0
votes

I am working with KNIME and trying to train my Naive bayes classification algorithm with test data. I tried to use 10-fold cross-validation to make my results accurate but I am not able to generate the PMML model: I keep getting the error Loop end already assigned (start node has more than one end node). This is my KNIME workflow:

workflow screenshot

1

1 Answers

0
votes

Exactly as the error message says, you have two loop end nodes (the PMML Ensemble Loop End and X-Aggregator nodes) but only one loop start (the X-Partitioner).

What is it you are trying to achieve? Normally the purpose of cross-validation is to estimate how well your predictive model is likely to perform on unknown data. If what you want at the end is a single trained Naive Bayes model that you can make predictions with, I think you want to delete the PMML Ensemble Loop End and instead connect the normalised data set to a second Naive Bayes Learner, configured the same as the first one, as well as to the X-Partitioner input. The output of the second learner is the model that you can then use for prediction.

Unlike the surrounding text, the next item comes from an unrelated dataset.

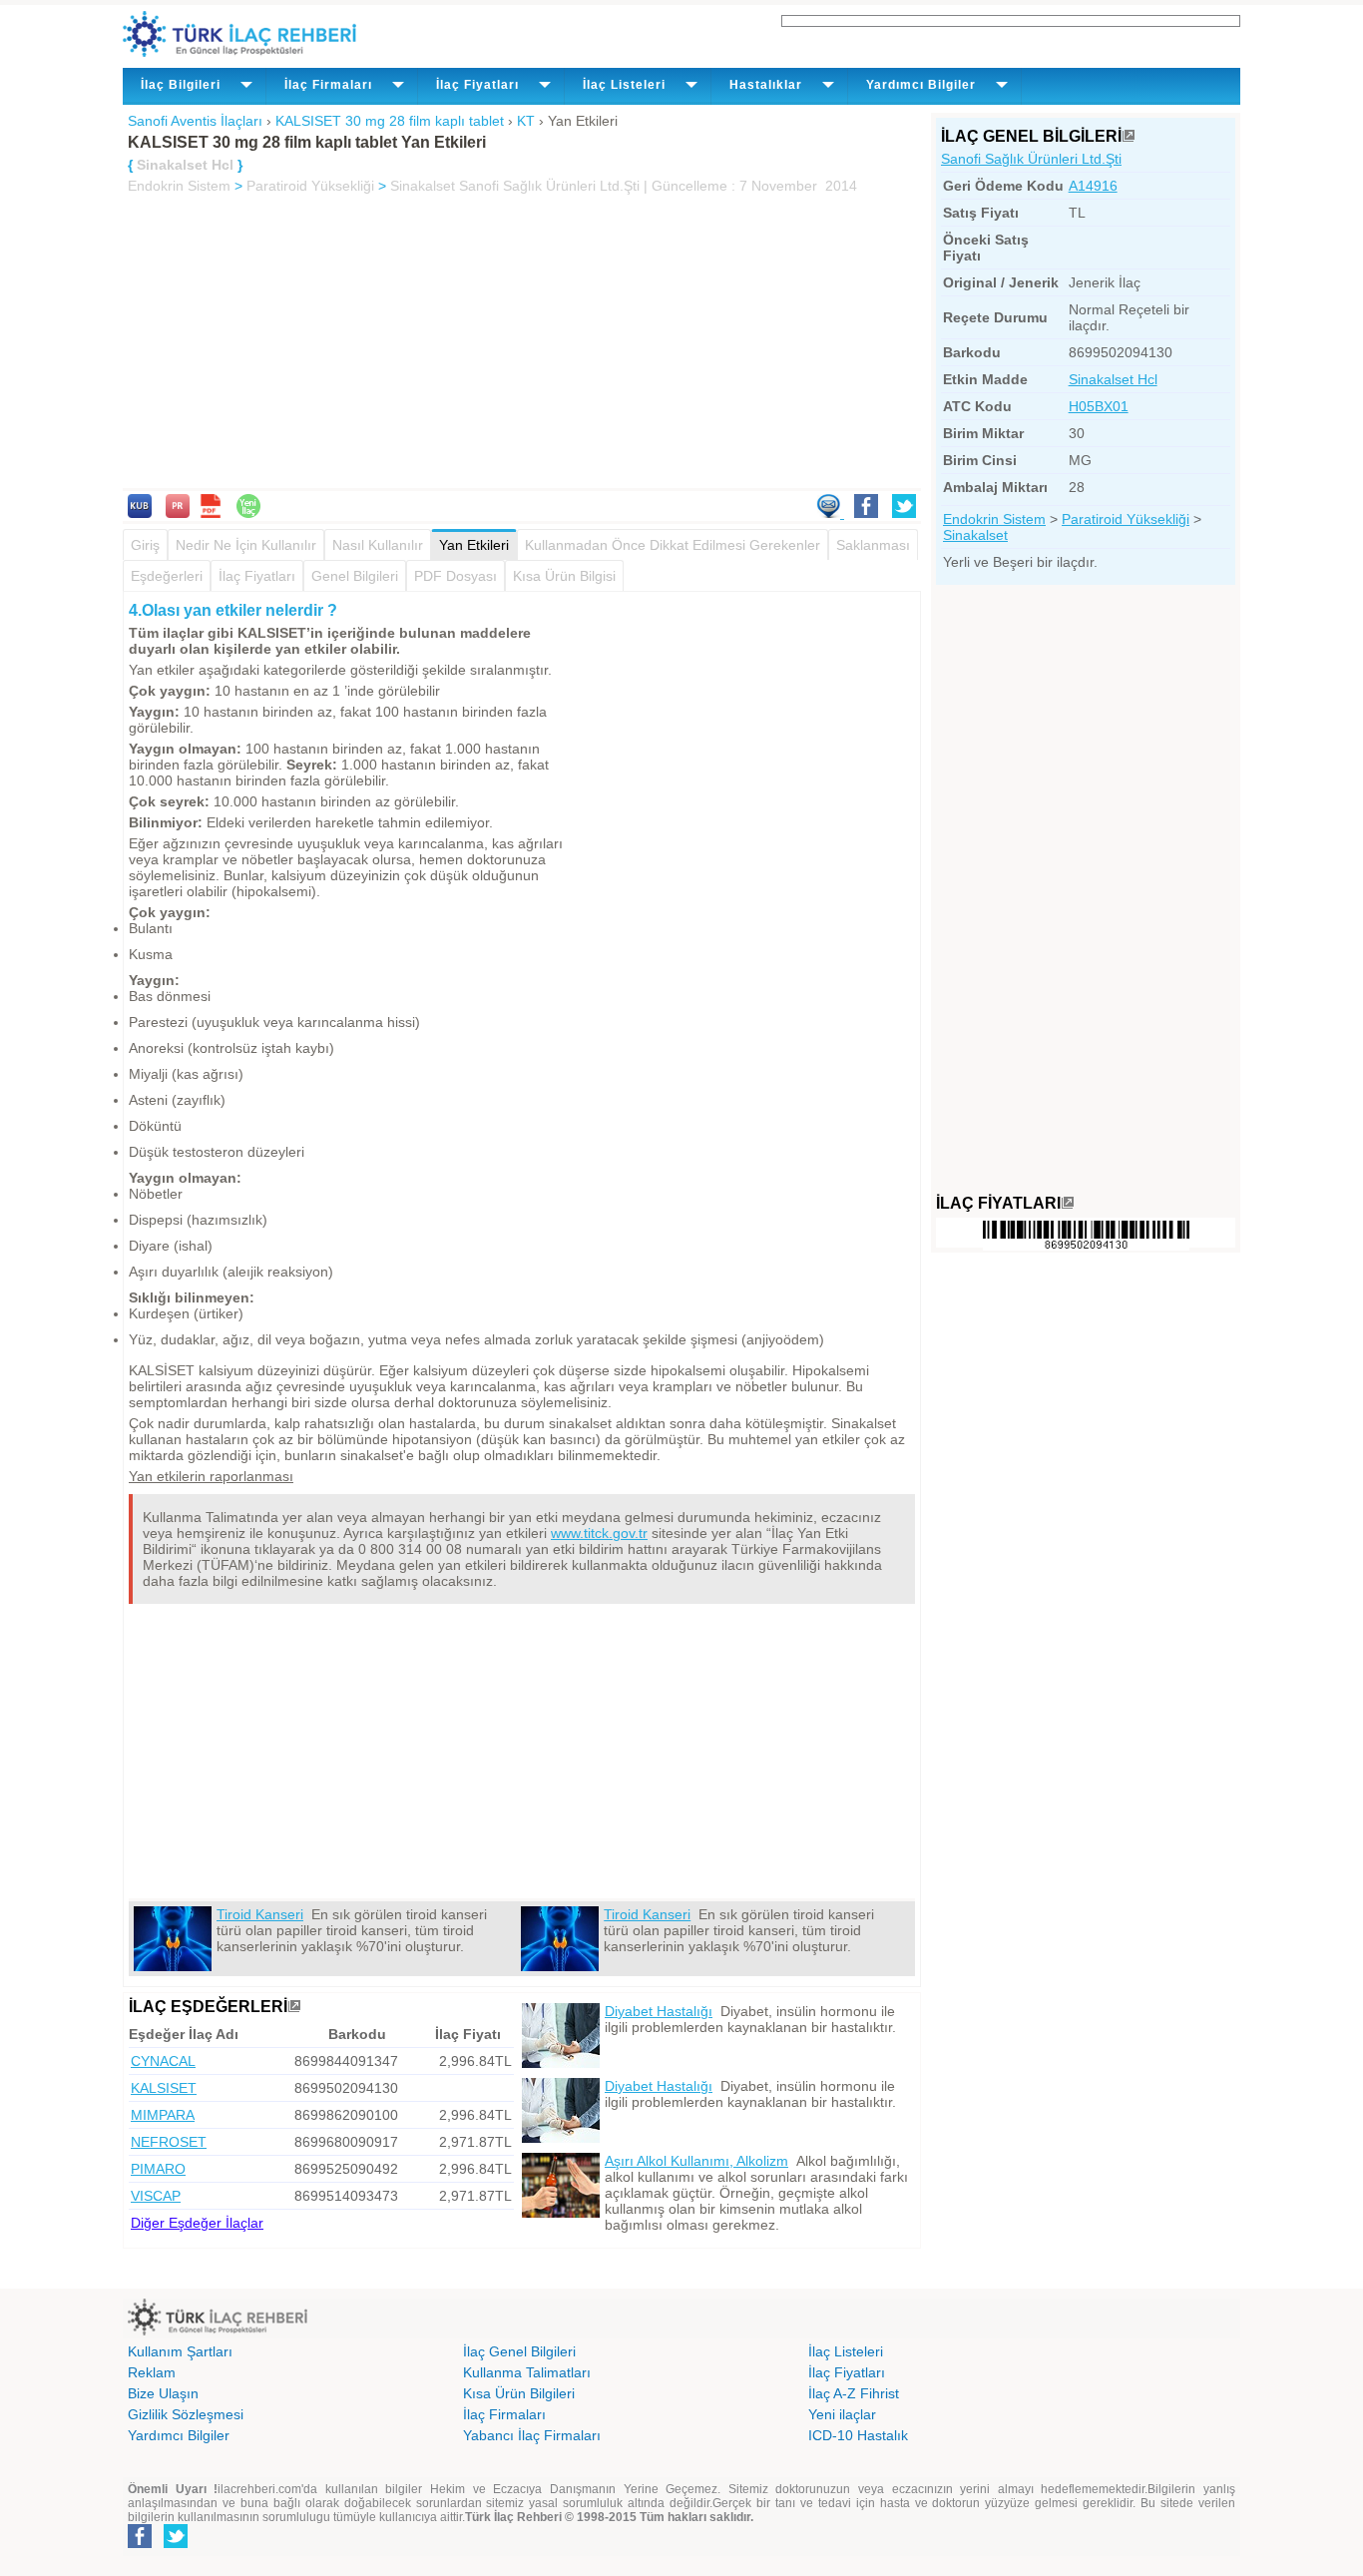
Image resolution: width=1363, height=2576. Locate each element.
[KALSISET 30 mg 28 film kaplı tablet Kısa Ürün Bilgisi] (140, 513)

In that way the second learner node gets trained on the whole dataset, for the most accurate model, while the original one inside the cross-validation loop is just used to produce the estimate of how good the model is going to be.

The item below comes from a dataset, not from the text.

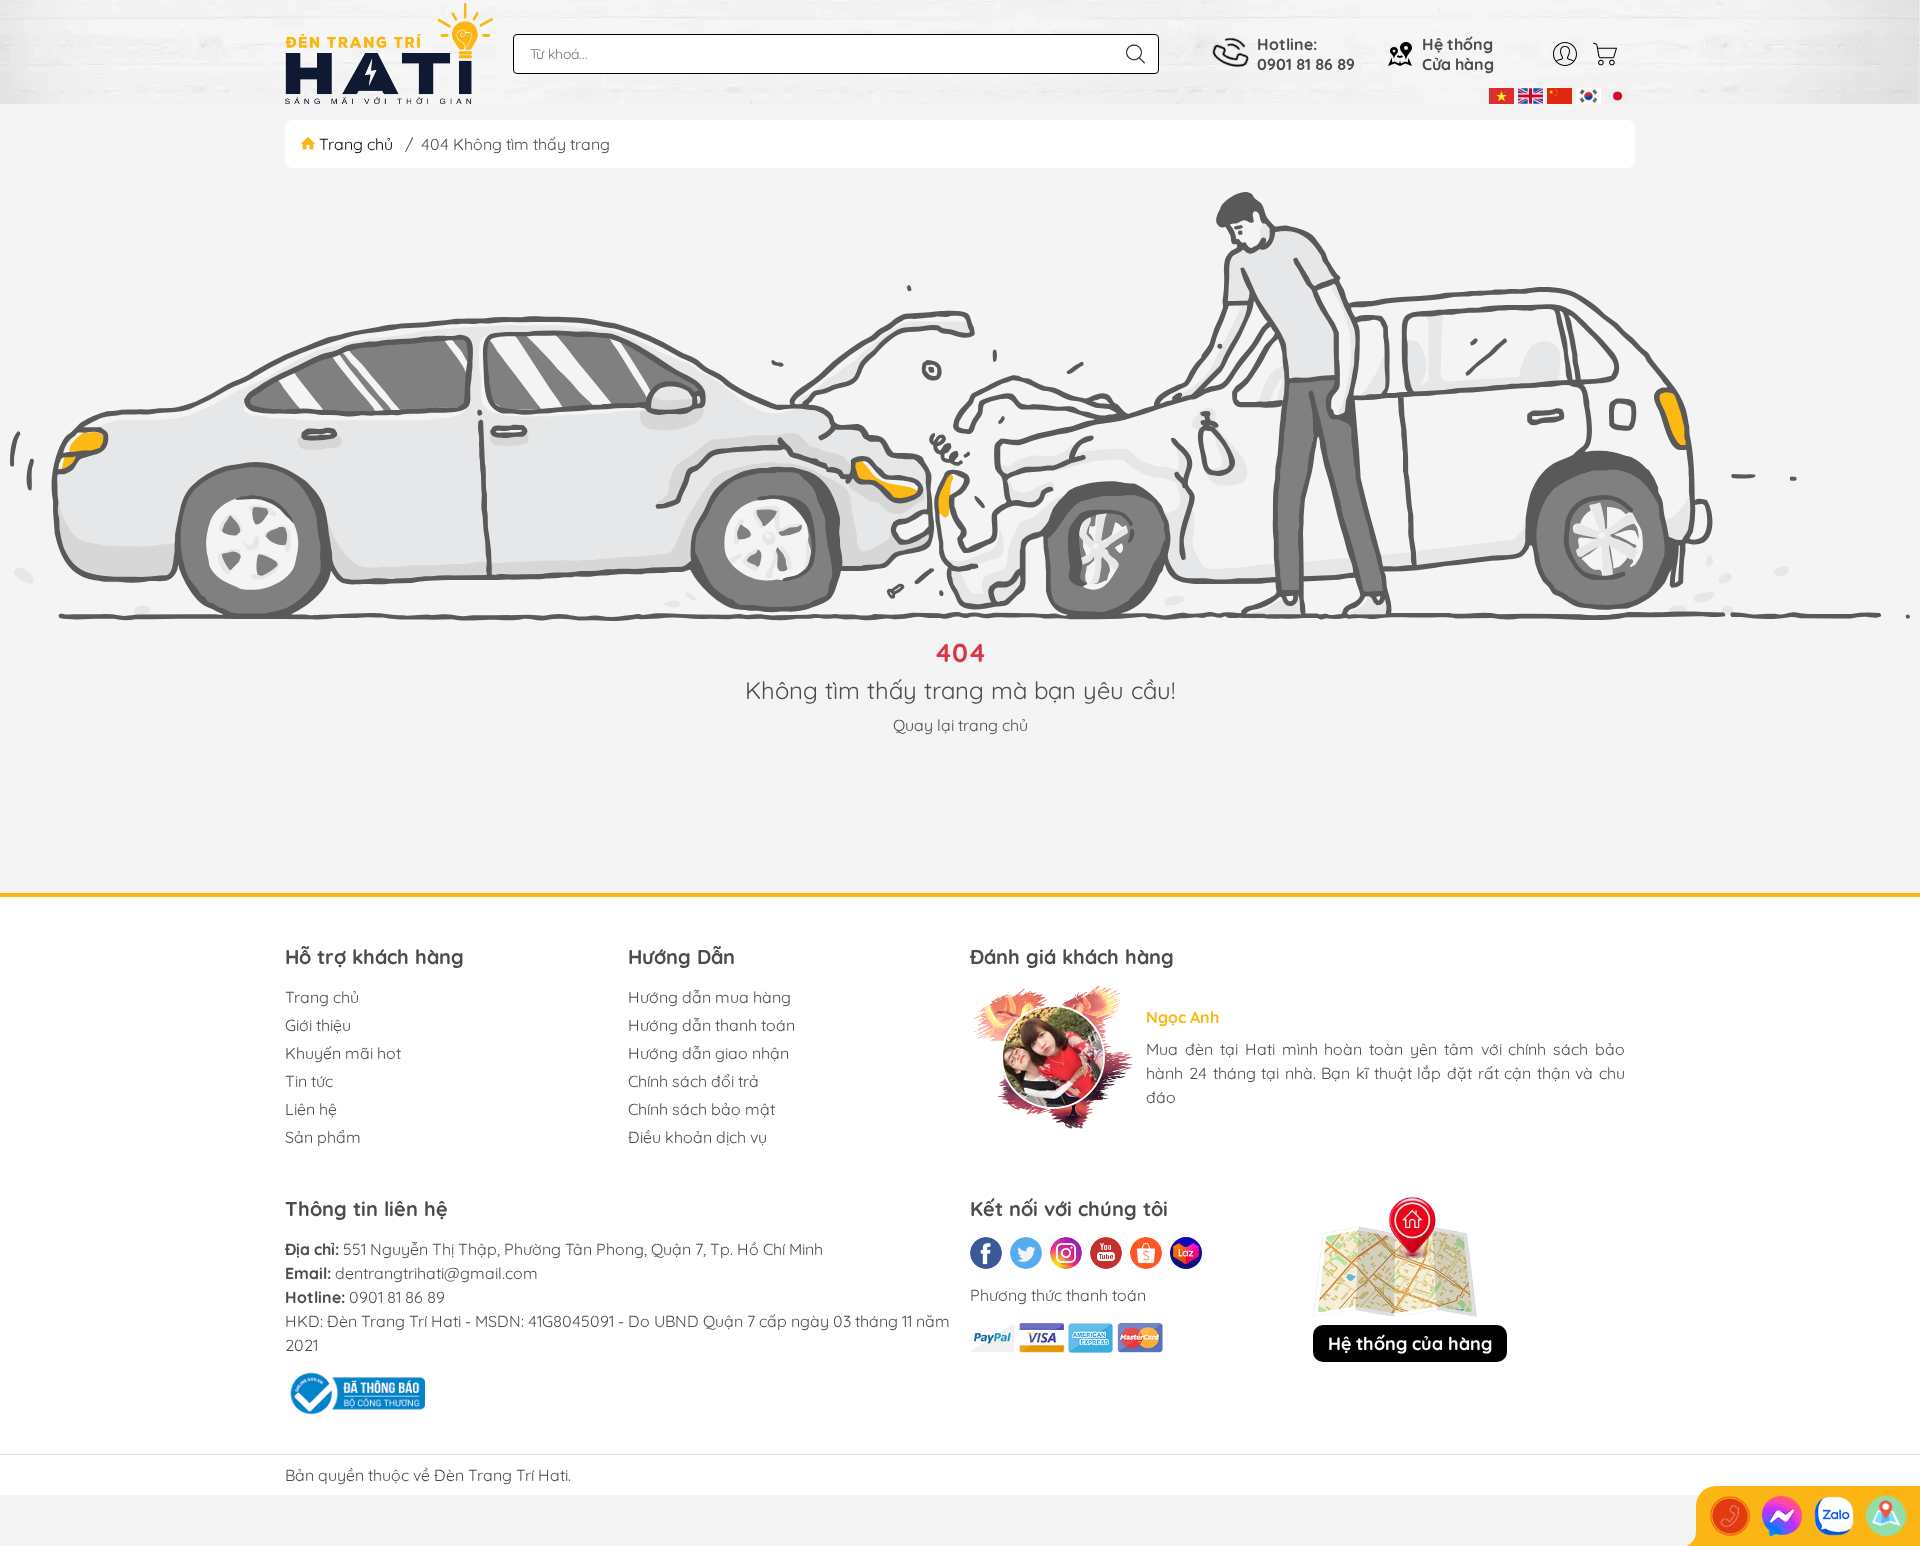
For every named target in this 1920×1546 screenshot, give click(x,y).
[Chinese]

If you want to make sure both learners are using the same settings, you can use flow variables to pass the setting values from the whole-dataset learner to the one inside the loop:

  • Show flow variable ports on the whole-dataset learner and the X-Partitioner and link the output of the former to the input of the latter
  • In the Flow Variables tab of the whole-dataset learner configuration, type a name in the box for each parameter you want to pass on
  • Run the whole-dataset learner
  • In the Flow Variables tab of the learner in the loop, you should now be able to select the variable names that you created in the drop-down beside the corresponding parameter.